There is no better way to head into the weekend feeling good about yourself than with a little bit of schadenfreude.

To that end, we have a nice, swift benchslap to the pants from a federal court in California. Even more fun, the receiving attorneys work for a Biglaw firm.

Let’s check out one judge’s reaction to the latest in discovery shenanigans…

Magistrate Judge Arthur Nakazato, from the United States District Court for the Central District of California, was not happy with the way plaintiffs were handling defense discovery requests in CareFusion 303, Inc. v. B. Braun Medical Inc. [PDF]. (Perhaps unsurprisingly, it is an intellectual property case.)

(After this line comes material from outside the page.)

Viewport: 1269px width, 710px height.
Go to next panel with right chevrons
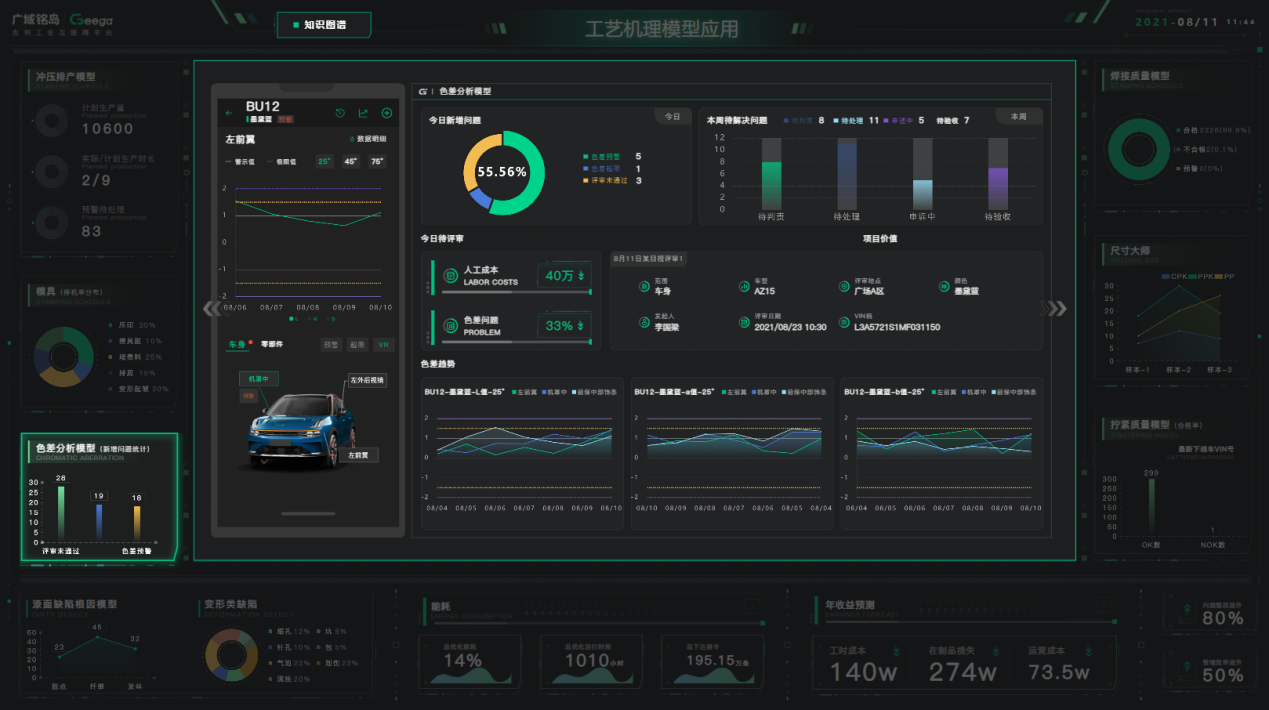tap(1054, 309)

Foley & Lardner is the firm in trouble here, although they are not name-dropped in this specific order. (You can see more information about the case here, though.) The benchslap is barely a page, but in last week’s judicial order, I think Judge Nakazato got his point across:

Further, this Court has no sympathy for plaintiffs in patent infringement cases who fail to fully comply with Fed. R. Civ. P. (“Rule”) 26(a) and also fail to produce clearly relevant, responsive documents in the required time and manner, especially where, as here, the Court has set a tight discovery schedule. The Court also has no sympathy for footdragging and delays committed by a plaintiff represented by large law firms with the resources to comply with Rule 26(a)’s initial disclosure requirements long before filing a patent infringement lawsuit, and the resources and ability to prepare proper and timely responses to discovery requests. Accordingly, if Plaintiff and its counsel know what is good for them, they will make every effort to persuade Defendant to file a notice of withdrawal of its Application by performing the following no later than noontime, March 12, 2012[.]

Hopefully, Foley got its stuff together by the deadline, which has already passed. If not, things might get worse:

Plaintiff may have until noontime, March 12, 2012, to file an opposition to the Application subject to the understanding that, if the Court finds the opposition lacks merit, the Application will not only be granted, but Plaintiff (including its President and CEO) and all of its counsel of record in this case may be further order to personally appear at a hearing and ordered to show cause why severe sanctions should not be imposed against each of them for forcing Defendant to bring the Application.

Mmm-mmm. I love me some discovery quibbles!

CareFusion 303, Inc. v. B. Braun Medical Inc.: Order [U.S. District Court for the Central District of California]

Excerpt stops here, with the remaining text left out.